**TEXT BLOCK:**
--- START ---

Another antecedent referred to indicates that standards and work cultures are specific to the type of consultancy or business unit. Strategy consulting is perceived as the most intense form of consulting, while strategy groups within larger management consulting firms also demand the most from their consultants: There are differences within consulting. I am from management and HR consulting. It is a cliché, but I have the feeling that in this community, people have a background in psychology, which makes them more aware of [the importance of] work-life balance. . . . We also have strategy consultants, and they work longer hours. (MC7)
As strategy groups within Big 4 consultancies compete with high-end strategy houses, this might explain their longer hours. But within the field of strategy consulting, there are also differences in the work-life balance culture. The Big 3 are perceived as the most demanding regarding work hours, but some strategy consultancies promote a different culture, and some consultants point at their freedom to choose where to work:
I think the big difference is your own level of control. At Bain or BCG, for instance, they work longer hours. The question is if this influences your work-life balance, because the people I know who work there, do not see it like that. They work more hours than I do, but they do not feel it has a negative effect on their work-life balance. . . . They consciously choose to give up part of their social and private life to work so much. . . . They really like to work.
So, you have deliberately chosen for another type of consultancy?
Yes, it was a conscious choice. I looked at all the big strategy houses before I came here [digital strategy boutique], also to know if strategy consulting would be a good choice for me.
These quotes indicate that there are many variations between consultancies and that consultants try to choose what fits them. This adds to the explanation of the rather positive work-life balance appraisals overall, despite the extreme work context.
Project dynamics
For consultants, work-life balance strongly depends on the projects they work on. Project timing and project location are factors mentioned both by strategy and management consultants in Table 4; however, their impact appears different. Hard deadlines and shorter projects are common for strategy consultants. Short projects can be especially intense: ‘Because we have short projects, we work very fast. Three times a day, we check with the whole team what needs to be done’ (SC1). For management consultants, projects tend to last longer, and they often have more relaxed deadlines. What is similar for both groups is that towards the project deadline and client meetings, the pressure increases: You simply know, the meetings with the boss and the client are the milestones of the project. These are typically busy weeks, and you know that in advance. Thereafter, you often have 1 or 2 weeks to tie up loose ends. These are very relaxed weeks. (SC3)
A distant project location, sometimes even abroad, can also hamper the work-life balance experience: ‘The distance to your work location influences what your work and personal life look like, because the commuting time can be strenuous’ (MC3). Working at more distant project locations and abroad happens most in strategy consulting and is taxing for one’s social life. However, some strategy consultants refocus on the sunny side of working abroad: ‘It is pleasant that when you come back from abroad, you have finished many tasks. It also is a period during which you have the opportunity to finish things that you had wanted to do for a long time’ (SC2). By getting things done, the to-do list gets smaller.
A shared aspect that our interviewees’ report is how their work-life balance varies with the nature of the project. For example, when projects are interesting, MC4 does not have a sense that they are taking private time. Moreover, SC6 indicates how a boring project has the opposite effect (Table 4). Additionally, consultants indicate that unpredictable projects create work-life conflict.

--- END ---

Stored items:

--- START ---

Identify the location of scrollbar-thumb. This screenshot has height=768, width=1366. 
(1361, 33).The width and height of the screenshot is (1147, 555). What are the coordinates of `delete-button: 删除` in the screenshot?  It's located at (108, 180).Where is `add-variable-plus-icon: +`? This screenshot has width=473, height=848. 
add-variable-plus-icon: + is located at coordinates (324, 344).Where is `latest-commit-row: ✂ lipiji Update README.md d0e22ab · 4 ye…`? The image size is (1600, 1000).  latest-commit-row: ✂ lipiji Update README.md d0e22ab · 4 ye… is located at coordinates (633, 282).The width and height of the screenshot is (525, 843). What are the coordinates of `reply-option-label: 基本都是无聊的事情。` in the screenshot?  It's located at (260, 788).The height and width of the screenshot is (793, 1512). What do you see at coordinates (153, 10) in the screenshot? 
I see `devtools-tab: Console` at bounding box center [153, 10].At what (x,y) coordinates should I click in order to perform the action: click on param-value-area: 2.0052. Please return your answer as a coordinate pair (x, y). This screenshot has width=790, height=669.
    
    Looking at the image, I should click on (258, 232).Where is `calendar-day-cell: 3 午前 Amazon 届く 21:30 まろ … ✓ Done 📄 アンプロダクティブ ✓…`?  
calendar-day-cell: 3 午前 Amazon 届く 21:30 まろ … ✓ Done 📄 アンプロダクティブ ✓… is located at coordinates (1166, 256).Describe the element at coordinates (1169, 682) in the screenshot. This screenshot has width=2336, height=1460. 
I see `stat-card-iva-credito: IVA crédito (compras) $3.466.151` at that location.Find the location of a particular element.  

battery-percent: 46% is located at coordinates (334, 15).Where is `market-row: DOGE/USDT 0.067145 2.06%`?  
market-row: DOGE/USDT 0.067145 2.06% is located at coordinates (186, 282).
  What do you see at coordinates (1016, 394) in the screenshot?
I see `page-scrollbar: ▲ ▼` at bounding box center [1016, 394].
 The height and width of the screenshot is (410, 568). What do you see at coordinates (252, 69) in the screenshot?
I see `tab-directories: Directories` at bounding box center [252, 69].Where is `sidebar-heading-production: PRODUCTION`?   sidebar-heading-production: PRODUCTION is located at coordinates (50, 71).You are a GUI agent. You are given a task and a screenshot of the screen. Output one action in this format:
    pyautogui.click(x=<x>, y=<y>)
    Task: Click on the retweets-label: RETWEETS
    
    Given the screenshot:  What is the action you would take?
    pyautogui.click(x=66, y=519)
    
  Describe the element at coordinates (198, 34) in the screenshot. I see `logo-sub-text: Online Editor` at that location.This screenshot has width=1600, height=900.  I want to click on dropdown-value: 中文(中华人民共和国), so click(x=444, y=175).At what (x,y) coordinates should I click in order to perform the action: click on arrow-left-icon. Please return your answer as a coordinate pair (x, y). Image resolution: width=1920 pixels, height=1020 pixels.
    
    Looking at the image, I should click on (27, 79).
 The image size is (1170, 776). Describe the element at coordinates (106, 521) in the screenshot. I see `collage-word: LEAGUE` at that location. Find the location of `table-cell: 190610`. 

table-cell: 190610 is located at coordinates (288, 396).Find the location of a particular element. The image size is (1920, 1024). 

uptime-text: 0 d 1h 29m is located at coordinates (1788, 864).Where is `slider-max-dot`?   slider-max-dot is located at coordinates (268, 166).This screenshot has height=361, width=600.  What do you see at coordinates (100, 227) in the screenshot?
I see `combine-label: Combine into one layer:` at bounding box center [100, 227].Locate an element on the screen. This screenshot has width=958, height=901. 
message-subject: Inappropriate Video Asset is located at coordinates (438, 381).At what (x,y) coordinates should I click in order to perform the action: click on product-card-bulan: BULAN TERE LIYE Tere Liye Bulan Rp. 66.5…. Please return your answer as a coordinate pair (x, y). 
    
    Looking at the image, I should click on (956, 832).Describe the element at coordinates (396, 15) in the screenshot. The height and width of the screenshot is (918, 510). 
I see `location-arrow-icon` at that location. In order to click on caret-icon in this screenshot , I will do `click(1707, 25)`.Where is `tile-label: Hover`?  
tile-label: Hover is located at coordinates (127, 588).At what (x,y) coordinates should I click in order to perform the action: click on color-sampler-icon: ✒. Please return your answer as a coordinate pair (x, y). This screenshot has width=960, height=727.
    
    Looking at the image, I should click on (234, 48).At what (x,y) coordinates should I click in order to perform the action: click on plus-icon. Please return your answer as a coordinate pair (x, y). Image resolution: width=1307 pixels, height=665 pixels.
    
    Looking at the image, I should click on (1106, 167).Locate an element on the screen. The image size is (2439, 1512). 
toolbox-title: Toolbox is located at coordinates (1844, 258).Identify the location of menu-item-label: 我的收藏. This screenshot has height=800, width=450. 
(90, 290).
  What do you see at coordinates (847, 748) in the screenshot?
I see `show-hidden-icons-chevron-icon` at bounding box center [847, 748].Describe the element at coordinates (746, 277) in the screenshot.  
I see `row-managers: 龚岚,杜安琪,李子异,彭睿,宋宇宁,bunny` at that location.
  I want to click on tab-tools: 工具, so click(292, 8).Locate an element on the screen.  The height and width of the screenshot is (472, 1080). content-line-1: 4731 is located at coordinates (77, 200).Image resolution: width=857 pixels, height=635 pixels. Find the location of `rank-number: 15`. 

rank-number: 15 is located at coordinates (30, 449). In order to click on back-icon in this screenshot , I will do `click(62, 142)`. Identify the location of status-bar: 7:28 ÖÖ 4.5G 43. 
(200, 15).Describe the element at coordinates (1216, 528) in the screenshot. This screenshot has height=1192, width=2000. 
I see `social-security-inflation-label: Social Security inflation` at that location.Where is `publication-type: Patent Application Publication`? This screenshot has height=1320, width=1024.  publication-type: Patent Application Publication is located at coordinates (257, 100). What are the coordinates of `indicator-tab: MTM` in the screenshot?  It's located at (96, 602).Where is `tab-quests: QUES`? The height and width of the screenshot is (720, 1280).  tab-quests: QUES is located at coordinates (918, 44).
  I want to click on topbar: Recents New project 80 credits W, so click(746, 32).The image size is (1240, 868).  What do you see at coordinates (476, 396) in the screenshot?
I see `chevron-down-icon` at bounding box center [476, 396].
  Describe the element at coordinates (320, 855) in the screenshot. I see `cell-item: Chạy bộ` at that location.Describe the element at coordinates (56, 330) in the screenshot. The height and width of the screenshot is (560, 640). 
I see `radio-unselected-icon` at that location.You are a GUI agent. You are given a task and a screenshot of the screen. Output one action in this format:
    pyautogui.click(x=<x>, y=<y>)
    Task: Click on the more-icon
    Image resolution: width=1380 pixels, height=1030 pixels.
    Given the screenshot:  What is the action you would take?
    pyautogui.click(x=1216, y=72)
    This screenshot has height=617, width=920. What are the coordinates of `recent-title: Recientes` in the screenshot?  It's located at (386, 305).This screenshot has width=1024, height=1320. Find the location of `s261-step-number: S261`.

--- END ---

In the text on consultants' work-life balance, which type of consulting is seen as the most intense? You don't need the rows.

Strategy consulting.